EXERCISE INPUTS:
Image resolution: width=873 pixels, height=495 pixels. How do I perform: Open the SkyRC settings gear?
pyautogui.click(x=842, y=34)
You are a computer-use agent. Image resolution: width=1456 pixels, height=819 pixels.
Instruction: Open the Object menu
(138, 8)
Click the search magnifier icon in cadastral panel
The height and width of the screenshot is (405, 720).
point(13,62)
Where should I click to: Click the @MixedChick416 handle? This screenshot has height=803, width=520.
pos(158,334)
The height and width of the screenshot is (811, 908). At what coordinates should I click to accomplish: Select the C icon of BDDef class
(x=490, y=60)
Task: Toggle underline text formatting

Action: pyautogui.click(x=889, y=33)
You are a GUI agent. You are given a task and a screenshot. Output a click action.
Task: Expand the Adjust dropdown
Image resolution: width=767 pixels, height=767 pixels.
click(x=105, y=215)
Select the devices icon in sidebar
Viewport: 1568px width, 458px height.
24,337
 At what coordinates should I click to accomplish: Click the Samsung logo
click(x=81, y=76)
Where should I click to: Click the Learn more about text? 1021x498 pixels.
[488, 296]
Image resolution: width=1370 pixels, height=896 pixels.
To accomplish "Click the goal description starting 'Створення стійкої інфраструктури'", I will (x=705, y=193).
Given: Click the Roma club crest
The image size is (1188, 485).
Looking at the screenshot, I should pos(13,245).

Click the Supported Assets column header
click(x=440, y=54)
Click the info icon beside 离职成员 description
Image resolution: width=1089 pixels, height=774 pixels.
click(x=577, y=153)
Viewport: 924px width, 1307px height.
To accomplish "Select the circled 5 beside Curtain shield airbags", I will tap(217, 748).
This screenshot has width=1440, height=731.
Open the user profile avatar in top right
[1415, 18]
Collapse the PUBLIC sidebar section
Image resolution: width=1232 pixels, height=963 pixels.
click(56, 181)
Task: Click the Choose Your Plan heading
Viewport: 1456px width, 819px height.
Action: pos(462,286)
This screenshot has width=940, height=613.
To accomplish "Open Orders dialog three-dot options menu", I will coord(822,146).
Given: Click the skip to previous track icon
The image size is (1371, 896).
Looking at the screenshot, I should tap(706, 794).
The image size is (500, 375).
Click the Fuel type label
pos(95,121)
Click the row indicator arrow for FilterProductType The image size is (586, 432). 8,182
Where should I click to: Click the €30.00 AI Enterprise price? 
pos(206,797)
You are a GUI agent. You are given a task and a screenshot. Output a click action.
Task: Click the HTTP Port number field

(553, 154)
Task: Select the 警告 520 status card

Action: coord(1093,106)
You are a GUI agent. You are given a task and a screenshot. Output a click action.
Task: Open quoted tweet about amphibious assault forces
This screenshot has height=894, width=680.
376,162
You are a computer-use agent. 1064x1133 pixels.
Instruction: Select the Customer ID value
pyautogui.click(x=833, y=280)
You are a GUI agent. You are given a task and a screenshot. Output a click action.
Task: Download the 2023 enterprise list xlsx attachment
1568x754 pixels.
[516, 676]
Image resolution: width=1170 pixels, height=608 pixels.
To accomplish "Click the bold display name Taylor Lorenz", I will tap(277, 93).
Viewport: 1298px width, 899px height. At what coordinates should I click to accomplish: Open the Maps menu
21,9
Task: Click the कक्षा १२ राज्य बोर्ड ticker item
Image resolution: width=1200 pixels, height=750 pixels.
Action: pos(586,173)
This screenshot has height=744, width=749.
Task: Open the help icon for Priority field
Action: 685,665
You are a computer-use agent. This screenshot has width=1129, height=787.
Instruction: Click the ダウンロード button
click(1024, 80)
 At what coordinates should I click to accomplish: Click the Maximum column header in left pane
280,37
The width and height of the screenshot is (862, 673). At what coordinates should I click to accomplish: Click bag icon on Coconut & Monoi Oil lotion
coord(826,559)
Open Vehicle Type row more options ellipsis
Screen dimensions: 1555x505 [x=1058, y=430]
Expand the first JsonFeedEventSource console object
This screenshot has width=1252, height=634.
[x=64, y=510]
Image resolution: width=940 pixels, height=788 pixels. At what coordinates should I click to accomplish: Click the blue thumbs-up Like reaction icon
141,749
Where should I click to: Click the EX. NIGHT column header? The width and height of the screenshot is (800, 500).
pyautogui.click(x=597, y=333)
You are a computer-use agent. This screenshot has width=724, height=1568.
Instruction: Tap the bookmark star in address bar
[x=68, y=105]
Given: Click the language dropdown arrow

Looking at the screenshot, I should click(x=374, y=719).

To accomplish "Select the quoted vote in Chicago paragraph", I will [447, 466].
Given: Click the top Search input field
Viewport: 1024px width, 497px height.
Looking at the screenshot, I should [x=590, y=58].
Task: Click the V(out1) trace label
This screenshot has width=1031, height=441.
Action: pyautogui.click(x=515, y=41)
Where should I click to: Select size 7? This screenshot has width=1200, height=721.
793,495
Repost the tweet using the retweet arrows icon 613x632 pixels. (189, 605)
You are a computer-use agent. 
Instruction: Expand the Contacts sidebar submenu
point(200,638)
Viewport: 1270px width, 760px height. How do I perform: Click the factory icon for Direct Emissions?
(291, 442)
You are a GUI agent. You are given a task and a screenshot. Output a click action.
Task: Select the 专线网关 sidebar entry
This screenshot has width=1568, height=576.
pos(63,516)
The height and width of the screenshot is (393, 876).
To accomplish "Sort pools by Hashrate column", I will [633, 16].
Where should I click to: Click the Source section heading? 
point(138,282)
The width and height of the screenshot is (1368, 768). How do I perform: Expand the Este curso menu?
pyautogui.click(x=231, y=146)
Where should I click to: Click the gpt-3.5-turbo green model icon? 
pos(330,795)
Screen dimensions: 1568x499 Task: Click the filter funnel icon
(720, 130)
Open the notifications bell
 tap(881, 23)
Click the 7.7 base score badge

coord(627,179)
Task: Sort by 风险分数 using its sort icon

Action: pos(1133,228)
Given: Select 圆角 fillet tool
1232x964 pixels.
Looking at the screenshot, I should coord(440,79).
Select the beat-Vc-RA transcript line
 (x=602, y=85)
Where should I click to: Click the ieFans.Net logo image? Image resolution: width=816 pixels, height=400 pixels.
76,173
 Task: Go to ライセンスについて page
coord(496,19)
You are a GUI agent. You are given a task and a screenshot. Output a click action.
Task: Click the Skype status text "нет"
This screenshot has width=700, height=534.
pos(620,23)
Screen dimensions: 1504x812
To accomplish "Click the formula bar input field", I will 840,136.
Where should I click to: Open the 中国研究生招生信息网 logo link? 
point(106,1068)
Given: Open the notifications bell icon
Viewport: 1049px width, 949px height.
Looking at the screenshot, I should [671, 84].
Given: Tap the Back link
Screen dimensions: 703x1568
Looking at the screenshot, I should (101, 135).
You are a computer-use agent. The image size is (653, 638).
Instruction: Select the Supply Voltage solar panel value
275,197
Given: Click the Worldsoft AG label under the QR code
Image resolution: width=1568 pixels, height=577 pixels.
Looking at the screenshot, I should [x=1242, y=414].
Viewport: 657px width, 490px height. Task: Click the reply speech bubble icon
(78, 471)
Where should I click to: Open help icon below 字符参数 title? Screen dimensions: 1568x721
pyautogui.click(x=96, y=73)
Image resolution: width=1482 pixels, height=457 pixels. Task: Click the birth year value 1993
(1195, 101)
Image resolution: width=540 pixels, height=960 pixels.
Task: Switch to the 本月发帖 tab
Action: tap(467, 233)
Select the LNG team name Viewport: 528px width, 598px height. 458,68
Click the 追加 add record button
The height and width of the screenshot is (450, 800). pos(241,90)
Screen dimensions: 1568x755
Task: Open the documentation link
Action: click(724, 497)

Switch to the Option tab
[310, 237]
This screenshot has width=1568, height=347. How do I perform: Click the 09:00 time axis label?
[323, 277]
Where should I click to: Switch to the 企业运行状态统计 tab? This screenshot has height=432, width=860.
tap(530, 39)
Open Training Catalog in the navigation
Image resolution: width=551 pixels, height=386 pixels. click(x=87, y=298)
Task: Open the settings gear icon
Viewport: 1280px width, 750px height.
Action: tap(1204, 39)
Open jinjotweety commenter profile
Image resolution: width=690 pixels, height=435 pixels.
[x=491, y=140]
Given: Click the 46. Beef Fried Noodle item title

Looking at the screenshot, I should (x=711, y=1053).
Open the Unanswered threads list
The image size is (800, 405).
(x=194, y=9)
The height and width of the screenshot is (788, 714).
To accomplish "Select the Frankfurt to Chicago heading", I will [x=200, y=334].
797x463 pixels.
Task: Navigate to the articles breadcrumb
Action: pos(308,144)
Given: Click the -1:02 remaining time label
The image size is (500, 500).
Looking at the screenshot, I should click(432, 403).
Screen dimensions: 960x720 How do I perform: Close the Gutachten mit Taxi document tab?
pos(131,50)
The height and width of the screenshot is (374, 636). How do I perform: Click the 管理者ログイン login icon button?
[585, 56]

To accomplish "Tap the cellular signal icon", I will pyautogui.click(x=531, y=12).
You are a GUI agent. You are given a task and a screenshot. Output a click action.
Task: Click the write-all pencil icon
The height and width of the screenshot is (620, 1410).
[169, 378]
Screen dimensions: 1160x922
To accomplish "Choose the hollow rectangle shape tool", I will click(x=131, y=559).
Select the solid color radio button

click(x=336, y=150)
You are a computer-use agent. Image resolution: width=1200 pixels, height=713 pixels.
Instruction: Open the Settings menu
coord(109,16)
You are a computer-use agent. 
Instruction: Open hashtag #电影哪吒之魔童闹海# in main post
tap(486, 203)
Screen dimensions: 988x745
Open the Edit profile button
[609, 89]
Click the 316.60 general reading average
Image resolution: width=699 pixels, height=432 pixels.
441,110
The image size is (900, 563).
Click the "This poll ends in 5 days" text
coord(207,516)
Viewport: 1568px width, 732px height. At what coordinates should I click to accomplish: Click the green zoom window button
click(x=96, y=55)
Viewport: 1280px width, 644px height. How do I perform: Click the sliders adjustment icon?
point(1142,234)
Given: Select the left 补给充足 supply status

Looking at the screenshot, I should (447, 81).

DIRECTIONS FOR THIS TASK: Search the entries for the word "name", then gather every line that has it.

TASK SOLUTION:
To accomplish "Click the bold display name Taylor Lorenz", I will tap(277, 93).
Select the LNG team name Viewport: 528px width, 598px height. 458,68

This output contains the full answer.